Friday, August 22, 2025

Do We "Need" 6G? Yes and No

By about 2030, standards bodies and suppliers will have gotten quite a ways down the road of preparing the next generation of mobile networks to succeed 5G. There will be claims about how “revolutionary” it might be, as we heard about 3G, 4G and 5G before. 


There will be requirements for additional spectrum, as always has been the case when a mobile next-generation network has launched. The issue is how much new spectrum might be required. 


And even if the general rule is that users consume more data, and therefore use more bandwidth, over time, there are some questions about the degree to which mobile operators will need to spend heavily on new spectrum, though governments who make money selling spectrum will prefer higher amounts and costlier prices. 


Mobile service providers obviously will want to limit their investment in new spectrum resources. Keep in mind that they have other avenues for doing so. They can create smaller cells; they can use more-efficient radios and network elements; better air interfaces and reclaim spectrum supporting older networks that are decommissioned (2G and 3G being the best examples at the moment). 

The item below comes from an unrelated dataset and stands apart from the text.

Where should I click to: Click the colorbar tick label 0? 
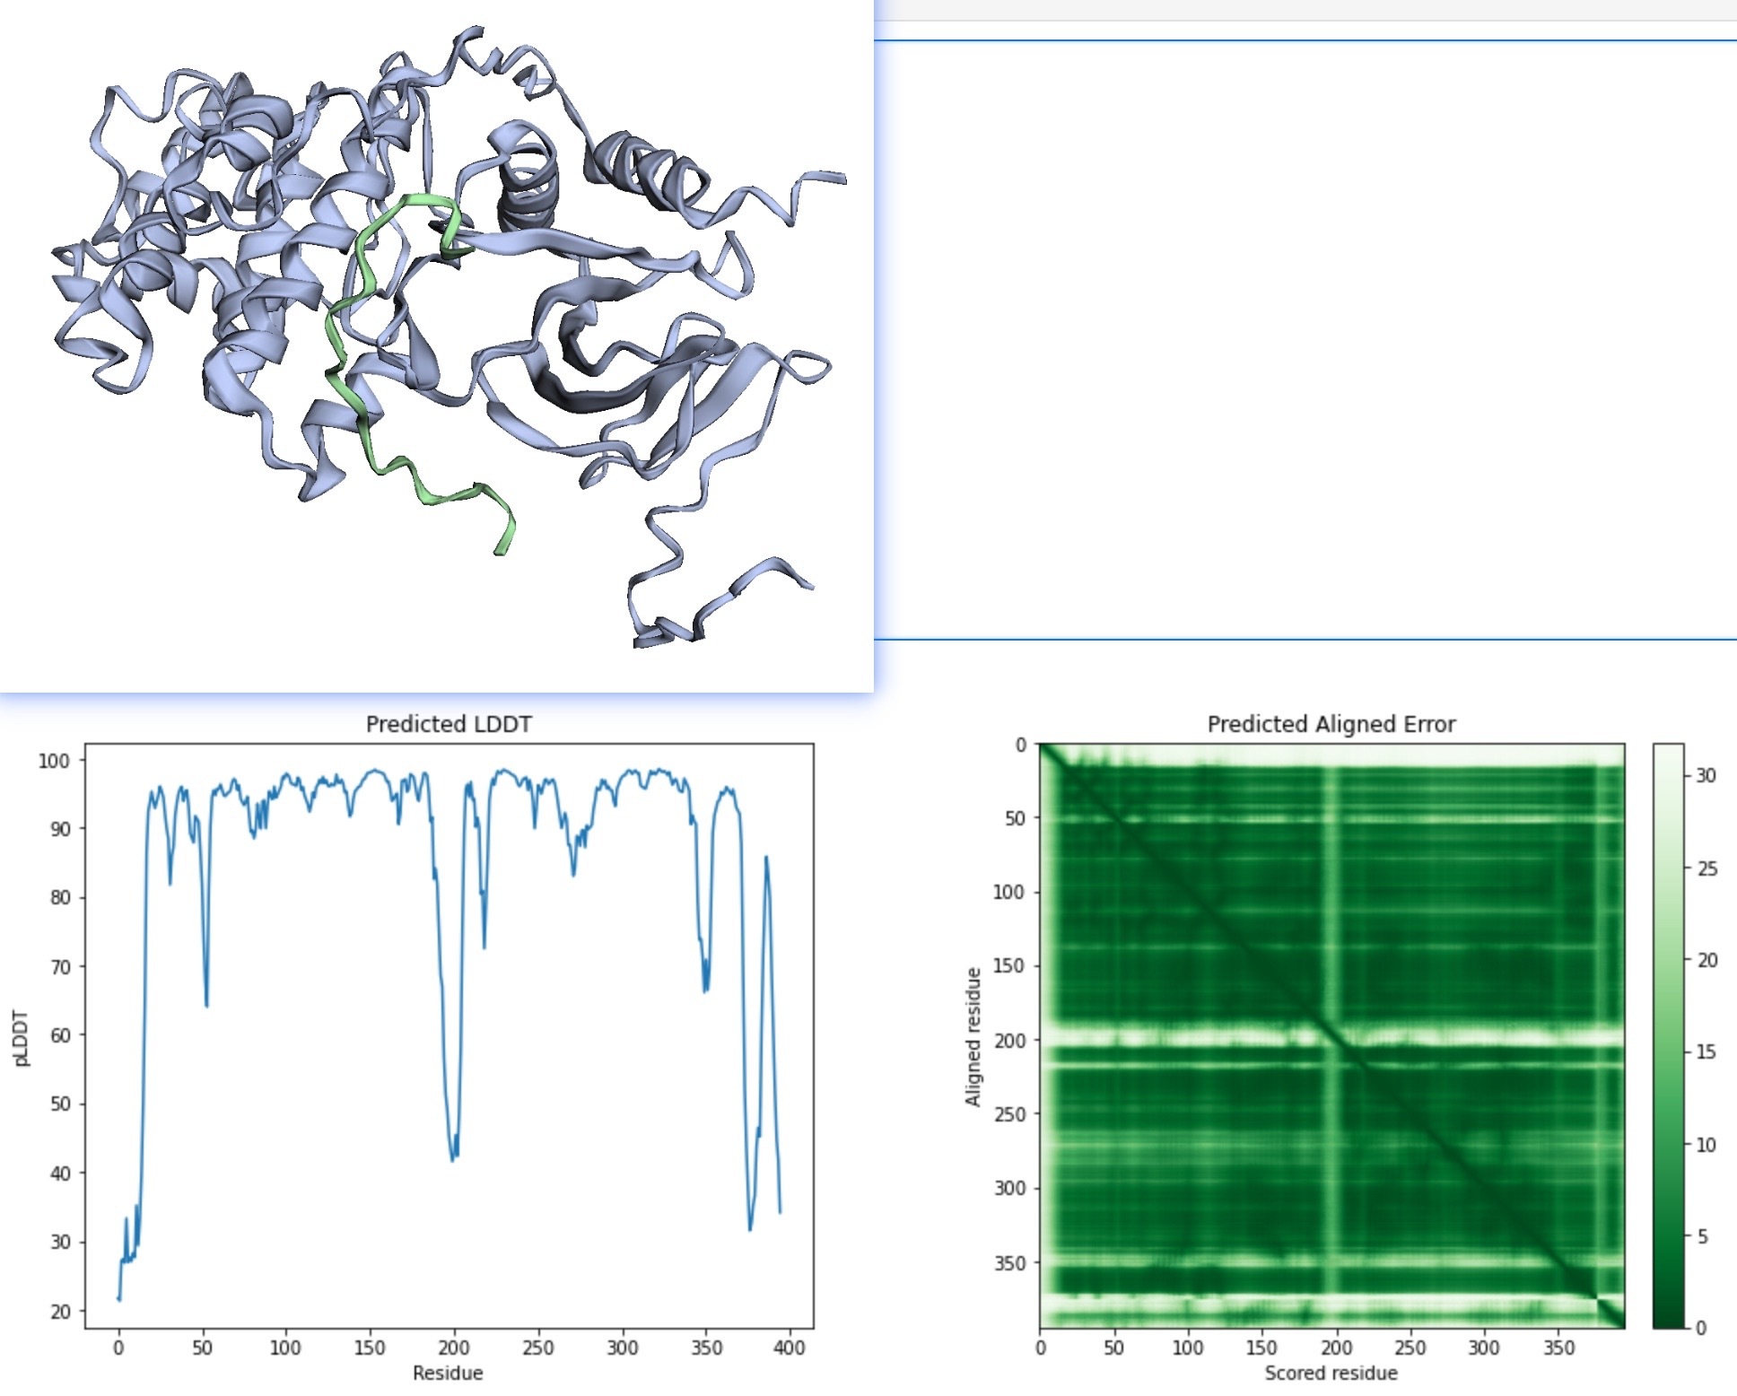1700,1328
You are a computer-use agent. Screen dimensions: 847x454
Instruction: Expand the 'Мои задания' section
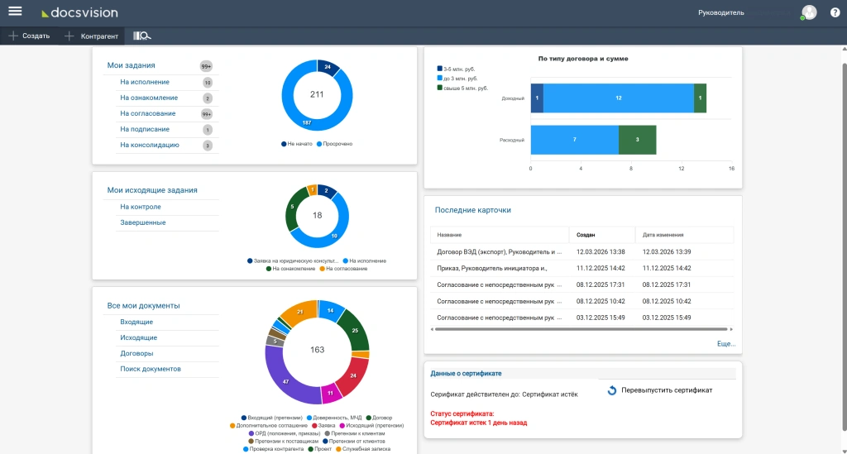click(131, 65)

But offloading demand to fixed networks has become a huge tool as well. 


Wi-Fi handles 70 percent to 80 percent of total smartphone data consumption, with the exact figure varying by region. Wi-Fi data consumption in the United States is about  85 percent to 90 percent, for example, while lower in emerging markets (around 50 percent to 70 percent), according to estimates fromCisco, Ericsson, and OpenSignal, for example. 


Year

Wi-Fi Data Consumption (EB/month)

Mobile Network Data Consumption (EB/month)

Percentage on Wi-Fi

2024

383

164

70%

2025

460

197

70%


Beyond the Wi-Fi role, technologists and operators have gotten better at using older platforms to ease the transition to a next generation of networks, even if that means not all the touted features are available. Network slicing on 5G networks requires “standalone” platforms that in many cases are lightly deployed at the moment, for example. 


On the other hand, the faster speeds and higher bandwidth, plus lower latency of every next-generation network already is producing commercial revenue in significant amounts, such as using 5G platforms to support fixed wireless for home broadband. 


That might not be among the futuristic capabilities 5G was supposed to provide, but it has created new revenue and product possibilities. 


So perhaps some skepticism about the market “need” for 6G, and the resources needed to support it, are reasonable. Already, 6G is touted as supporting a new array of sensory information such as touch, taste and smell. 


Some of us would be that if such innovations actually arrive, it will be about the time 7G arrives, as that has been the pattern for past next-generation network innovations as well: the promised futuristic apps need twice as long to reach commercial success as predicted. 


So promised 3G innovations don’t arrive until 4G; 4G innovations don’t arrive until 5G. That isn’t to deny the practical advantages for each next-generation network: more capacity and lower latency. 


But those improvements are akin to the need fixed network operators have to upgrade copper access to optical fiber; satellite providers to upgrade from geostationary platforms to low-earth-orbit constellations, all of which support higher capacity networks. 


Mobile networks will need to continue to evolve to support higher speeds. The “revolutionary new applications and use cases”  might ultimately be less important.